### Task prompt
In the records below, begin at the line containing "Viewport: 1035px width, 526px height." and end at the line containing "Given: Open settings gear beside 影片模式 自动"; quote every line in that span exactly, including both boundary lines, and no others.

*** Opening Information ***

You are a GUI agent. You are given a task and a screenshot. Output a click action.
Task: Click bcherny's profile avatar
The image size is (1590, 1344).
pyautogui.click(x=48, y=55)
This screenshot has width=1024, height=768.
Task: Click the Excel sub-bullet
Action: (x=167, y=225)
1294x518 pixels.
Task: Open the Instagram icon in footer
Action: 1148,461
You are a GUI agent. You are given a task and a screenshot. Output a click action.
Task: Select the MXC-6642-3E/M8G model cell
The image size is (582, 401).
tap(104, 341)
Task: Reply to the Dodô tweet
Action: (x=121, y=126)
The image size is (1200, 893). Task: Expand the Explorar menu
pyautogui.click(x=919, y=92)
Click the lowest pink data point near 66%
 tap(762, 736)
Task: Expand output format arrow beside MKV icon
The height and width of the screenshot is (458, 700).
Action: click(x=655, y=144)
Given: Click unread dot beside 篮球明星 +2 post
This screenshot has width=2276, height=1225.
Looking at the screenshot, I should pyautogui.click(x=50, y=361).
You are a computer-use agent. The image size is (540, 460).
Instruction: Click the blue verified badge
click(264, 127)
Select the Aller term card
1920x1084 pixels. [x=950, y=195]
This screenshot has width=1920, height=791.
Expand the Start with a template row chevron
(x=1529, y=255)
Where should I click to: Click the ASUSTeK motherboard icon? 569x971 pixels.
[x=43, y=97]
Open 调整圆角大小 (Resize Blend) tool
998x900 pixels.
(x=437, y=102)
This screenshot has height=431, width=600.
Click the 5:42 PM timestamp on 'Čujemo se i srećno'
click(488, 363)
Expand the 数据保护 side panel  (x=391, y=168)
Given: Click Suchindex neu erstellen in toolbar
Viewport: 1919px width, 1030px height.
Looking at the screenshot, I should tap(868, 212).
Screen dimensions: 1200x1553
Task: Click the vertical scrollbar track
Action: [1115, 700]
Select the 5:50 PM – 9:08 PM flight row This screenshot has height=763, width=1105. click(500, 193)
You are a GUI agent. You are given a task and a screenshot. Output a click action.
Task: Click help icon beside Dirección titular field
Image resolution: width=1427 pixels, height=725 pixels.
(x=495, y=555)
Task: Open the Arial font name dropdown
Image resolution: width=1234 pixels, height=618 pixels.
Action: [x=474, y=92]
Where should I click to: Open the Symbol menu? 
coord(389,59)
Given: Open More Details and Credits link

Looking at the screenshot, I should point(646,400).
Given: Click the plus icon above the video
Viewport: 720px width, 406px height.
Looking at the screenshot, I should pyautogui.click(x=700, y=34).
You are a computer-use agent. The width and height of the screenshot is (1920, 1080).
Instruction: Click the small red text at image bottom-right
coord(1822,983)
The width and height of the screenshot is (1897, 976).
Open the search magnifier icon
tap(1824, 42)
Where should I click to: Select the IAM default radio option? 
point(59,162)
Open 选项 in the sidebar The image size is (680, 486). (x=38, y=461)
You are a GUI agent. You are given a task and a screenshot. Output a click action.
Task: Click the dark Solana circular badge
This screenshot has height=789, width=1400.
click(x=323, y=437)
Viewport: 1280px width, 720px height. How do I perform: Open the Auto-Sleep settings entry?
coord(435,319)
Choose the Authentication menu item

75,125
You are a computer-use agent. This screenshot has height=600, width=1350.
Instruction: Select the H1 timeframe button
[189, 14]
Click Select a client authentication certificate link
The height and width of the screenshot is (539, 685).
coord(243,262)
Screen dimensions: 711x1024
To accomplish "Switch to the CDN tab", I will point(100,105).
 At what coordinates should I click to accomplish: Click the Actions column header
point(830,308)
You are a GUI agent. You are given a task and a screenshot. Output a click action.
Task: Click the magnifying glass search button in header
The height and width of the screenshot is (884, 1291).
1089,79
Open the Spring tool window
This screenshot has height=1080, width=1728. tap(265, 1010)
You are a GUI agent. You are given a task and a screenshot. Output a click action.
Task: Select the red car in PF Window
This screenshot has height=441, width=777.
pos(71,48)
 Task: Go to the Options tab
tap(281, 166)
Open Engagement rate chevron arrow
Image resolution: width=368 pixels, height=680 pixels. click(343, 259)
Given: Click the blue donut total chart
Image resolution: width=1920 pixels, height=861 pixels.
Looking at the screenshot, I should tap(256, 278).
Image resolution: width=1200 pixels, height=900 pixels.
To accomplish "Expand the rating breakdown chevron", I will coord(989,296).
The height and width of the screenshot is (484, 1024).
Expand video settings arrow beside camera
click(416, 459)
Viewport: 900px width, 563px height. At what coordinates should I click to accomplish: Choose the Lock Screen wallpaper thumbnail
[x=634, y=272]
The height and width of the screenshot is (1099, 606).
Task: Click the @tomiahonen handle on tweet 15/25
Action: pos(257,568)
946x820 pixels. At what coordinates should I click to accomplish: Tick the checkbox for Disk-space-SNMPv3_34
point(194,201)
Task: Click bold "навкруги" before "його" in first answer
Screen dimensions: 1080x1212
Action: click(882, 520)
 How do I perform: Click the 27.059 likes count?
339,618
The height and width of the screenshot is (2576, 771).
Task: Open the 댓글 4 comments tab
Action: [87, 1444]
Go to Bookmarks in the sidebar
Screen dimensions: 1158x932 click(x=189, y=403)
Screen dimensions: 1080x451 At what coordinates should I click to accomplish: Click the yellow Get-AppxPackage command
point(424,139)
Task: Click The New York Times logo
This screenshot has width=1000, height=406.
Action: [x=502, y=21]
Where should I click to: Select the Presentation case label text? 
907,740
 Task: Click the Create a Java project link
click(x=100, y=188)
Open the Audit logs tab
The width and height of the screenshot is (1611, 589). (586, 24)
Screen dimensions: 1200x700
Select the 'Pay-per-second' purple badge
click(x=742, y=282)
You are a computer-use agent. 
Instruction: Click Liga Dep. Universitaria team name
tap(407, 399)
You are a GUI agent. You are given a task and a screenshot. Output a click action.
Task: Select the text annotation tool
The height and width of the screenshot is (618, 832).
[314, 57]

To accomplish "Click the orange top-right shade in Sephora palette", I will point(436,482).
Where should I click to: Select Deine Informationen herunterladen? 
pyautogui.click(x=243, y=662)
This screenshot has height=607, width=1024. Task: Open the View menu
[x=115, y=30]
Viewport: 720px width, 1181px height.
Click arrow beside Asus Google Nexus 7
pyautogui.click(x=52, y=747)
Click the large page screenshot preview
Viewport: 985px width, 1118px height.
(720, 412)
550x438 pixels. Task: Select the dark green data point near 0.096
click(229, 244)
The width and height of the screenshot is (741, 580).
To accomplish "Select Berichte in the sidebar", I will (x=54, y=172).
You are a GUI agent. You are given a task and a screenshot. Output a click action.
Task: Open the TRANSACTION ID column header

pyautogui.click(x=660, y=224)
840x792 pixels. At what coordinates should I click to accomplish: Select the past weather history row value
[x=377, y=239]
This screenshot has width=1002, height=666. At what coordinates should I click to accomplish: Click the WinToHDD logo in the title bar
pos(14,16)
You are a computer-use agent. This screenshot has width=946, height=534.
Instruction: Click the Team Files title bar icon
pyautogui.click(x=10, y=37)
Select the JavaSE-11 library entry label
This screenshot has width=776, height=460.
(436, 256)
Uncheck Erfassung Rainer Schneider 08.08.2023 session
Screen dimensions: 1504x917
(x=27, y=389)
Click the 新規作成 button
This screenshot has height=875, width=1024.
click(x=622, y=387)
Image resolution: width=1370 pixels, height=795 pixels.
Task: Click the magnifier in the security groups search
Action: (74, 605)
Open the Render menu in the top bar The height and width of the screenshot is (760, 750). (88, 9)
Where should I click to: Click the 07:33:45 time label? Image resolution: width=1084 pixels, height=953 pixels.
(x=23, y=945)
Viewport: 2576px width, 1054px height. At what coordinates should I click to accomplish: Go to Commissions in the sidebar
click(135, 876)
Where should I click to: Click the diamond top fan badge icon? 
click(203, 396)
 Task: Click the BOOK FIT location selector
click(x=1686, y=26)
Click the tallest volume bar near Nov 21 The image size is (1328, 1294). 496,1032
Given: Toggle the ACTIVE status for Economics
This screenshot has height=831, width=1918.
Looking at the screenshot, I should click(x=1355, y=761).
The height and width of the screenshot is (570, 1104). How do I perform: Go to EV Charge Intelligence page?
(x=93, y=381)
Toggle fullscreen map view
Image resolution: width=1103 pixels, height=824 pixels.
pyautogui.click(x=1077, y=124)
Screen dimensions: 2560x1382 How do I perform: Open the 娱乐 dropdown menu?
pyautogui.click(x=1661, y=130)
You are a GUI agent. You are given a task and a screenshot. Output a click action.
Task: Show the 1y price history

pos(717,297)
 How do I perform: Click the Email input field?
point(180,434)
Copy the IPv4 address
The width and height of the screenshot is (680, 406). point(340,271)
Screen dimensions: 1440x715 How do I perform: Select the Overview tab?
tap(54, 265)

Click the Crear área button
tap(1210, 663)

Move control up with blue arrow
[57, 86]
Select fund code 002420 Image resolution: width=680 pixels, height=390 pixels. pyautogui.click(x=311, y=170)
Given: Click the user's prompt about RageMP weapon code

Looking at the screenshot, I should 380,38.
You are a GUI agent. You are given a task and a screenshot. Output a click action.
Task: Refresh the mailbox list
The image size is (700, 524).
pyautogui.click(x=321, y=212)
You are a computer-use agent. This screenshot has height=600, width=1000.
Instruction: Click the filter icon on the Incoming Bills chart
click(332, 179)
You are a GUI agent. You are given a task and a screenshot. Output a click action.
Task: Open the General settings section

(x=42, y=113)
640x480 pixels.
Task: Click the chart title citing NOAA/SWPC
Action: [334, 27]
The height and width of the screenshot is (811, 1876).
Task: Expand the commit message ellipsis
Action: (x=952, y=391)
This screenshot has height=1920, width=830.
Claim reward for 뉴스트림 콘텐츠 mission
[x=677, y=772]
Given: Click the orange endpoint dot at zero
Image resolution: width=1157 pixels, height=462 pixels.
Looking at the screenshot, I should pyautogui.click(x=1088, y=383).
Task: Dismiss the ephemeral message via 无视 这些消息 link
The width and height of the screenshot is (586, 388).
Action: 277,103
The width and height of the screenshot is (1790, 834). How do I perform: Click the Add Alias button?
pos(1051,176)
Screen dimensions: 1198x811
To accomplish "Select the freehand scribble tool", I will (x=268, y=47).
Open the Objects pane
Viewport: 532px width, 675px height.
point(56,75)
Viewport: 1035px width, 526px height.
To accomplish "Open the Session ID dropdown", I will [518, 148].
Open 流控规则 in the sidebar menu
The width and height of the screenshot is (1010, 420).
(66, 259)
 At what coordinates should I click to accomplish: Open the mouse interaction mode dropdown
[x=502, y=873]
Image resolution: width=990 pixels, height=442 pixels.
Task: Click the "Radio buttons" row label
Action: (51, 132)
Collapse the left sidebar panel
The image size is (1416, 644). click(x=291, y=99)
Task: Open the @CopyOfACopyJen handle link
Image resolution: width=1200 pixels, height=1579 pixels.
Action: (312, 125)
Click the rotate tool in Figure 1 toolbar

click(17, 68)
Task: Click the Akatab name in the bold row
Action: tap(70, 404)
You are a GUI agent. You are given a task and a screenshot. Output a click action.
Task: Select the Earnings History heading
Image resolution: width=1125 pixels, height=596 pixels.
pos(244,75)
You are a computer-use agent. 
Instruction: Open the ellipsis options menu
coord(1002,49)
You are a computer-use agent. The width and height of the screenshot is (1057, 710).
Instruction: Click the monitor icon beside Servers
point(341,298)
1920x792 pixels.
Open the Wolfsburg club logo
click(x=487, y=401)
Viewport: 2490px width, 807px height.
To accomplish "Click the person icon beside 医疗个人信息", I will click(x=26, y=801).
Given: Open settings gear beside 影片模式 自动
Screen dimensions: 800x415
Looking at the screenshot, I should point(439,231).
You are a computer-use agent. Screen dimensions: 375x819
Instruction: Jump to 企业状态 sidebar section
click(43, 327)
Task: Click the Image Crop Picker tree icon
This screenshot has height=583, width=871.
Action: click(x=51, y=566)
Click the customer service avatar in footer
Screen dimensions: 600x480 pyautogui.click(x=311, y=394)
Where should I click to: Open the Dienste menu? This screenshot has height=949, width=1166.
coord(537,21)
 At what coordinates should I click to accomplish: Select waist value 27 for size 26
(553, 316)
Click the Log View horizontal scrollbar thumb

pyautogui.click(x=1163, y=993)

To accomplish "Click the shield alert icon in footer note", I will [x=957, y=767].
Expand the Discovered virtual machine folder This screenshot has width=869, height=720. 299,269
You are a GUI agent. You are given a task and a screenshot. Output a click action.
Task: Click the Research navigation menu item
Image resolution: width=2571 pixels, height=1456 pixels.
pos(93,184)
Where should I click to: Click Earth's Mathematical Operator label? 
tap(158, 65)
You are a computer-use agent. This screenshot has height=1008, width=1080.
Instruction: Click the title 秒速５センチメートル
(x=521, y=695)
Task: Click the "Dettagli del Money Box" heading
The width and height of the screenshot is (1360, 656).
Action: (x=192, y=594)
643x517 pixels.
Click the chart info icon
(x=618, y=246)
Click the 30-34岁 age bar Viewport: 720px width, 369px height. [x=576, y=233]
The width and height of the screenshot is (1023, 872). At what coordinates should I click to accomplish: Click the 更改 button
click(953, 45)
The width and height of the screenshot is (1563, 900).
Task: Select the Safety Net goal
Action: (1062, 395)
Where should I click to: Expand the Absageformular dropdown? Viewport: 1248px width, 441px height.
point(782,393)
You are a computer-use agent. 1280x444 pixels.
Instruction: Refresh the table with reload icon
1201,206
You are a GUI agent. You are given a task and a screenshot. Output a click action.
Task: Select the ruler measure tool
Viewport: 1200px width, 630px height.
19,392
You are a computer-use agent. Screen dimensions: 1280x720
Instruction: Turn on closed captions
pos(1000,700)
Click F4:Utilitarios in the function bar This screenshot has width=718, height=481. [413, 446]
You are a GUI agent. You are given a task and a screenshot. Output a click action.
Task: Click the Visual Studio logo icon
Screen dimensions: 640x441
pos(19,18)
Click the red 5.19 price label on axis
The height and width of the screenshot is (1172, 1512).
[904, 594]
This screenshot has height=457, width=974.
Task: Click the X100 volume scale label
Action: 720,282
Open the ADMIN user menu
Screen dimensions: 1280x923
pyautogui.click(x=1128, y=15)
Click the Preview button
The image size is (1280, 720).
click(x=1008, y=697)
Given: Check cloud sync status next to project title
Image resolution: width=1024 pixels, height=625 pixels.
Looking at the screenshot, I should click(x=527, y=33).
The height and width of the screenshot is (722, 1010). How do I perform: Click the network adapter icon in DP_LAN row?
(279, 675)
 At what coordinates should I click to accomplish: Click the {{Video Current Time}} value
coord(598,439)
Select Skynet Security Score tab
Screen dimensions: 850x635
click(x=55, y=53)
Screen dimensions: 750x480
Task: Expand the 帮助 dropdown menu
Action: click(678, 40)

*** Closing Information ***

### Answer to this exercise
Viewport: 1035px width, 526px height.
To accomplish "Open the Session ID dropdown", I will [518, 148].
Open 流控规则 in the sidebar menu
The width and height of the screenshot is (1010, 420).
(66, 259)
 At what coordinates should I click to accomplish: Open the mouse interaction mode dropdown
[x=502, y=873]
Image resolution: width=990 pixels, height=442 pixels.
Task: Click the "Radio buttons" row label
Action: (51, 132)
Collapse the left sidebar panel
The image size is (1416, 644). click(x=291, y=99)
Task: Open the @CopyOfACopyJen handle link
Image resolution: width=1200 pixels, height=1579 pixels.
Action: (312, 125)
Click the rotate tool in Figure 1 toolbar

click(17, 68)
Task: Click the Akatab name in the bold row
Action: tap(70, 404)
You are a GUI agent. You are given a task and a screenshot. Output a click action.
Task: Select the Earnings History heading
Image resolution: width=1125 pixels, height=596 pixels.
pos(244,75)
You are a computer-use agent. 
Instruction: Open the ellipsis options menu
coord(1002,49)
You are a computer-use agent. The width and height of the screenshot is (1057, 710).
Instruction: Click the monitor icon beside Servers
point(341,298)
1920x792 pixels.
Open the Wolfsburg club logo
click(x=487, y=401)
Viewport: 2490px width, 807px height.
To accomplish "Click the person icon beside 医疗个人信息", I will click(x=26, y=801).
Given: Open settings gear beside 影片模式 自动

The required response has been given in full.